A teenage girl is roped into her estranged aunt’s criminal activities in this psychodrama by the Danish filmmaker Jeanette Nordahl.

In “Wildland,” by the Danish filmmaker Jeanette Nordahl, the 17-year-old Ida (Sandra Guldberg Kampp) is roped into her mysterious aunt Bodil’s family business after a car accident kills Ida’s mother. Still in mourning, our soft-spoken yet observant protagonist is eased into the family circle, coming-of-age, so to speak, as the violent reality of their criminal affairs come into view.

This intentionally restrained debut feature is just shy of an intriguing study about the power dynamics of a disturbed family. So committed to maintaining an enigmatically sinister atmosphere, the film fails to build out the many compelling issues it raises about toxic masculinity and familial gaslighting.

Nevertheless, some inspired confrontations, and a commanding performance by Sidse Babett Knudsen, who plays the hot-and-cold matriarch, Bodil, makes “Wildland” an absorbing and highly watchable psychodrama.

When Ida arrives at her aunt’s abode, she’s suddenly surrounded by her male cousins, two temperamental, maladjusted dudes and an eerily composed third. Eventually, the guys accept their shy cousin into their ranks, allowing her to tag along on their boozy, late-night outings to the club. Ida, for better or worse, comes to love her new family, even as she witnesses some questionable exchanges, as when the eldest brother gives a ride to a nervous schoolgirl under the guise of being friends with her father.

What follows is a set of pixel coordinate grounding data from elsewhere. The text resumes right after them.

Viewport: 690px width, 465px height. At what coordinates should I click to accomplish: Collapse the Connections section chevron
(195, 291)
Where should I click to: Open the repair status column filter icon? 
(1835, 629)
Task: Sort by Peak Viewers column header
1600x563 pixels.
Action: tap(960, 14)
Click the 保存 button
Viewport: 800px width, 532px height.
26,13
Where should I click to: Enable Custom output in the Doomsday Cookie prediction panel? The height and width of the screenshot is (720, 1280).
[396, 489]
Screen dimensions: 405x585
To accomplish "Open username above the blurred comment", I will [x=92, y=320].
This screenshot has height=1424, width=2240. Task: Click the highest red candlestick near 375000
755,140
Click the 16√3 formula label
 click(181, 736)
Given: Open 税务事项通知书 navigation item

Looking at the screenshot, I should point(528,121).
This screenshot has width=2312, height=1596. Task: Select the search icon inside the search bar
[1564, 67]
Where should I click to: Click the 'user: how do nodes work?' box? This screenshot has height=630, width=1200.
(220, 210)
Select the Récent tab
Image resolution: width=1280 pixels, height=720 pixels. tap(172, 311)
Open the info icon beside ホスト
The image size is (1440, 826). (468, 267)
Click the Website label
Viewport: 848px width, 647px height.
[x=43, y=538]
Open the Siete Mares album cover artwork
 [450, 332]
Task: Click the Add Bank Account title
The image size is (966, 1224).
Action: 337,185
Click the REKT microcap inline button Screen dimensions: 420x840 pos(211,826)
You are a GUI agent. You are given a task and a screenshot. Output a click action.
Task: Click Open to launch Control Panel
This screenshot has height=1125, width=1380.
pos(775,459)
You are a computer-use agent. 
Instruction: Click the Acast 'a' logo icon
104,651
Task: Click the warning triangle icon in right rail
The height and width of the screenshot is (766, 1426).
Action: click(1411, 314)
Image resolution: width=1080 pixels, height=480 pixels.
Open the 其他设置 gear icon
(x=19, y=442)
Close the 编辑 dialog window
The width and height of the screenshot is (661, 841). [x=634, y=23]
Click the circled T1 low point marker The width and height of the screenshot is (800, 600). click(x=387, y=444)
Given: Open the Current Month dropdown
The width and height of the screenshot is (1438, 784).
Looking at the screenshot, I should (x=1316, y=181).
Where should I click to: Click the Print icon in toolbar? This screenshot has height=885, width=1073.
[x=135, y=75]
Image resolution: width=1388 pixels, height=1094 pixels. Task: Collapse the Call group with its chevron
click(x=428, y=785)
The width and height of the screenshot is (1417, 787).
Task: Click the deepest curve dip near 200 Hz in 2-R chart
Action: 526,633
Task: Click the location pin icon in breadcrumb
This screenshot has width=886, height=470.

Ingeborg Topsoe’s mostly unremarkable script does, however, hint at a more compelling angle: the sidelined role of women in these criminal enterprises. It’s not often in films about thugs that we get the female perspective, yet through Ida’s gaze a more expansive portrait is achieved, bringing to the fore the tragic fates of those who bear the burden in such macho proceedings.

Wildland
Not rated. In Danish, with subtitles. Running time: 1 hour 29 minutes. In theaters.